*Problem to solve:* Each record should be written out exactly as it stands.

*Data for processing:*
»»

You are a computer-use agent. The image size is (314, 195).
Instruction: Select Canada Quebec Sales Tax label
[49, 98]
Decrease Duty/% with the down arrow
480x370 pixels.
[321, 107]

««

*Output for this task:*
You are a computer-use agent. The image size is (314, 195).
Instruction: Select Canada Quebec Sales Tax label
[49, 98]
Decrease Duty/% with the down arrow
480x370 pixels.
[321, 107]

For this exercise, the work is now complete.